> **WHAT YOU SHOULD DO**: In the entries below, find the line containing "Viewport: 486px width, 1000px", then copy it and every later line exactly, ending with the last line.

===== DATA FOR THIS EXERCISE

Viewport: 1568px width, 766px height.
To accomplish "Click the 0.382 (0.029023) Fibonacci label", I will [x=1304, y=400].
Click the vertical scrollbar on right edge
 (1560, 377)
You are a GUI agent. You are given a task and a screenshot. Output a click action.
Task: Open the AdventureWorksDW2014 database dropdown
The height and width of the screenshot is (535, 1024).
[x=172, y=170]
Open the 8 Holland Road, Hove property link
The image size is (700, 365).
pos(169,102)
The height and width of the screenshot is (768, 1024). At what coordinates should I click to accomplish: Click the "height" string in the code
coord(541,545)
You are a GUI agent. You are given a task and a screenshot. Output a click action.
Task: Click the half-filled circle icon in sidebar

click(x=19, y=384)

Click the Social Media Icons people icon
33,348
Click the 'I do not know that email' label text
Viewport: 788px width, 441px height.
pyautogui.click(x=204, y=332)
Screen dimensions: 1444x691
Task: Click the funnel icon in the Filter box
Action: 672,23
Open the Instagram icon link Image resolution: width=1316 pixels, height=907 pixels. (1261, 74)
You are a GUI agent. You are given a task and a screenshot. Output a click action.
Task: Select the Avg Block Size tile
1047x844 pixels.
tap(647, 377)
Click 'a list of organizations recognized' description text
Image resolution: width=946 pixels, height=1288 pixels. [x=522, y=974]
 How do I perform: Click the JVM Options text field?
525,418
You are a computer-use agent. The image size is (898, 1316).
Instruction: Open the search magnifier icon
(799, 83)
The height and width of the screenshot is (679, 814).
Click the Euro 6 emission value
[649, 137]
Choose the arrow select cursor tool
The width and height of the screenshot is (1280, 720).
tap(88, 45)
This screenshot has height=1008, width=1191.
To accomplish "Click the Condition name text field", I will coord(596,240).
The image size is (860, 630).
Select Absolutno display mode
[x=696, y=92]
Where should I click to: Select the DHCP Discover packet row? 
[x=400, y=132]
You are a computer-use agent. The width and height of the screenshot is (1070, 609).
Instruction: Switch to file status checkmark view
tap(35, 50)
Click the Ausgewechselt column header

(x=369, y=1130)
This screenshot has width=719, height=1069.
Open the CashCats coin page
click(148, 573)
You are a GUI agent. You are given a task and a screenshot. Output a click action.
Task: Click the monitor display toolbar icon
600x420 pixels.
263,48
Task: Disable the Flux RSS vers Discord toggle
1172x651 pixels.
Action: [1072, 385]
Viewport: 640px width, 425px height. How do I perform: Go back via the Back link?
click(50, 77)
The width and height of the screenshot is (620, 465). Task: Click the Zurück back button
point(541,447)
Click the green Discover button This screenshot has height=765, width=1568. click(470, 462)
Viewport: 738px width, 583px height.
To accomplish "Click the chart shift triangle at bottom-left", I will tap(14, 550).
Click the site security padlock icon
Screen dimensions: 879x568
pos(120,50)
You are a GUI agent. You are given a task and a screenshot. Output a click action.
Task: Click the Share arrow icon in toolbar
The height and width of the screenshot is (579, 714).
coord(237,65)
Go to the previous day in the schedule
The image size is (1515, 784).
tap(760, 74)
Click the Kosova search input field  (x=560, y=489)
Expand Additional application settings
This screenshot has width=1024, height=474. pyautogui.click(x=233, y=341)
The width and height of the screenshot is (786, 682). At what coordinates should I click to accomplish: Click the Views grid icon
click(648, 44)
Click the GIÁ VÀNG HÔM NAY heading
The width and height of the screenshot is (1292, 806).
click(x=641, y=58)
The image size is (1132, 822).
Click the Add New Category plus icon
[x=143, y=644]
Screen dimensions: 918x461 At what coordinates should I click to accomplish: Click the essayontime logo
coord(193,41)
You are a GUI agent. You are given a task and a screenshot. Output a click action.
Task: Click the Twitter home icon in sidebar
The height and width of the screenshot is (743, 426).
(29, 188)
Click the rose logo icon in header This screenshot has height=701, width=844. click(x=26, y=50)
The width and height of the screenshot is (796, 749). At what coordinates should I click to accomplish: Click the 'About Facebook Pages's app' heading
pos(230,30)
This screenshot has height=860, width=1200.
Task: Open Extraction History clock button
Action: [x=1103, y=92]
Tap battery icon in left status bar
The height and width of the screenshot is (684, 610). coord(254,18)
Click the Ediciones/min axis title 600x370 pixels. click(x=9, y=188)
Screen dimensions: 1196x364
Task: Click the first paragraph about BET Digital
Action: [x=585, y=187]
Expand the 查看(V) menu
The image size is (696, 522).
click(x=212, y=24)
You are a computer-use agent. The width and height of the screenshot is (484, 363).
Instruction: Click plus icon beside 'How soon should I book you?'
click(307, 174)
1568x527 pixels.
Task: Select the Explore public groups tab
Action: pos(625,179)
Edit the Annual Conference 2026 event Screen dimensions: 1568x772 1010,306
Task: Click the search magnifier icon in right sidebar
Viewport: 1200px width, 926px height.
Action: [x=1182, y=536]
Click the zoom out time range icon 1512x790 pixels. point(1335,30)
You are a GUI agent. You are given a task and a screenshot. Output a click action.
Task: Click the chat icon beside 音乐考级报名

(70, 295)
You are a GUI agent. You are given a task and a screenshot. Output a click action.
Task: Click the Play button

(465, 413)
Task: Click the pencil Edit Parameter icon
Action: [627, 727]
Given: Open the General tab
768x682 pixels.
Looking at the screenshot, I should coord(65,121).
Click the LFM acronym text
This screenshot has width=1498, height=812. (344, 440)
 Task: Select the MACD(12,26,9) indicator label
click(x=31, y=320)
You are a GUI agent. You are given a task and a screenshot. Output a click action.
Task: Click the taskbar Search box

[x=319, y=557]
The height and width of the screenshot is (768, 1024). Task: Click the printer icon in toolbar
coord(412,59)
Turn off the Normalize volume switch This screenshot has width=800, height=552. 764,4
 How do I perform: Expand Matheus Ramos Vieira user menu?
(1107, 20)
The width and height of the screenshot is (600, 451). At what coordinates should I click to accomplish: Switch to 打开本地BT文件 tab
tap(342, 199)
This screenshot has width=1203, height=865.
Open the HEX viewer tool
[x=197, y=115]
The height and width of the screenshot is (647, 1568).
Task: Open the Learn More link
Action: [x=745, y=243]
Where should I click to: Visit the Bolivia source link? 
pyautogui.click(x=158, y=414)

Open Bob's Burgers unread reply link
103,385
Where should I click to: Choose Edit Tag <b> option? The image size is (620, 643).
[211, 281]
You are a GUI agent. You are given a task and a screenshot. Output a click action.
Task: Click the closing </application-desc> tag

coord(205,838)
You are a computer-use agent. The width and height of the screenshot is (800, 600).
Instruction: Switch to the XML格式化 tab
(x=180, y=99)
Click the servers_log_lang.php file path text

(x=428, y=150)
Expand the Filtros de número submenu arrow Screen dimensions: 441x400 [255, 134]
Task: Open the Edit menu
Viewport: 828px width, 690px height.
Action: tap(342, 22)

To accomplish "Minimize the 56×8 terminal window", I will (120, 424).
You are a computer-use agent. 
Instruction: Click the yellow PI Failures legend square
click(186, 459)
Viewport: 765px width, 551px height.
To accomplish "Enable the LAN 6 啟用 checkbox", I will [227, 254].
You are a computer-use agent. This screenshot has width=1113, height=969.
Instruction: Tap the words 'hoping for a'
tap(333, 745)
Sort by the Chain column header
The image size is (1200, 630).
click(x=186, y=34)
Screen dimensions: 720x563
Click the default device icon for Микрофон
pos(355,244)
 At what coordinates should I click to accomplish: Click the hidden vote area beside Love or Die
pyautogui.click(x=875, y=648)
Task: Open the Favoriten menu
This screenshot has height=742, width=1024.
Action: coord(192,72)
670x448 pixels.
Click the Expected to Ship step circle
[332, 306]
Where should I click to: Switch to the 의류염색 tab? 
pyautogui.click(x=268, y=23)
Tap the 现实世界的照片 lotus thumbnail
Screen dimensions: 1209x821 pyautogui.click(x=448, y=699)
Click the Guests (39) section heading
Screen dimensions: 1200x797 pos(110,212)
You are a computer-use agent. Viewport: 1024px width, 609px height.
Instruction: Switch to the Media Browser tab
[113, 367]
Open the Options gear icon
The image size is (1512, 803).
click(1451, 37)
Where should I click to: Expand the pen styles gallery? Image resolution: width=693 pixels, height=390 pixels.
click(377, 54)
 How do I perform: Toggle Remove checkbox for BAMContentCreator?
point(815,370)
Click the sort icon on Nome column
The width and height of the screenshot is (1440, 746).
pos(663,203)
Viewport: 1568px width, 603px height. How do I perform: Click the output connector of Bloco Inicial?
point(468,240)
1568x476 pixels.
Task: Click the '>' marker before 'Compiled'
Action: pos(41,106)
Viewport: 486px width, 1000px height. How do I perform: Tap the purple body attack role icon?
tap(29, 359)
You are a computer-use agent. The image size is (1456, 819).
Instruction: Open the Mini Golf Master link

==========

> **SOLUTION FOR THIS EXERCISE**:
Viewport: 486px width, 1000px height. How do I perform: Tap the purple body attack role icon?
tap(29, 359)
You are a computer-use agent. The image size is (1456, 819).
Instruction: Open the Mini Golf Master link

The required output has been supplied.